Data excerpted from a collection
● ● ●

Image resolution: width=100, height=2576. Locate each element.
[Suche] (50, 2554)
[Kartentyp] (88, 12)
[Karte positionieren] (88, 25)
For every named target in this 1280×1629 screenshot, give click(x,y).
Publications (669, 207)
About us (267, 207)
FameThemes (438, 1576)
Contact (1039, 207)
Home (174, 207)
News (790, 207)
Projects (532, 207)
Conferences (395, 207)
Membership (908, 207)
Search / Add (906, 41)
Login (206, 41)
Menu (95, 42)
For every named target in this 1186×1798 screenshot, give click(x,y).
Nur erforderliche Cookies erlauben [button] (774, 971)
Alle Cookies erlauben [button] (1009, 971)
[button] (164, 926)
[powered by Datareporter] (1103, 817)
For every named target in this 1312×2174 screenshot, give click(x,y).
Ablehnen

● ● ●

◆ **Stated goal**:
Reproduce the data from the line containing "Login (206, 41)" through the end of the data, both ends included, keeping the requests unchanged but multiplying every coordinate in the answers by 2.4 and rounding the results to whole numbers, with halves rounded up.

◆ **Exercise solution**:
Login (494, 98)
Menu (228, 101)
For every named target in this 1186×1798 screenshot, give click(x,y).
Nur erforderliche Cookies erlauben [button] (1858, 2330)
Alle Cookies erlauben [button] (2422, 2330)
[button] (394, 2222)
[powered by Datareporter] (2647, 1961)
For every named target in this 1312×2174 screenshot, give click(x,y).
Ablehnen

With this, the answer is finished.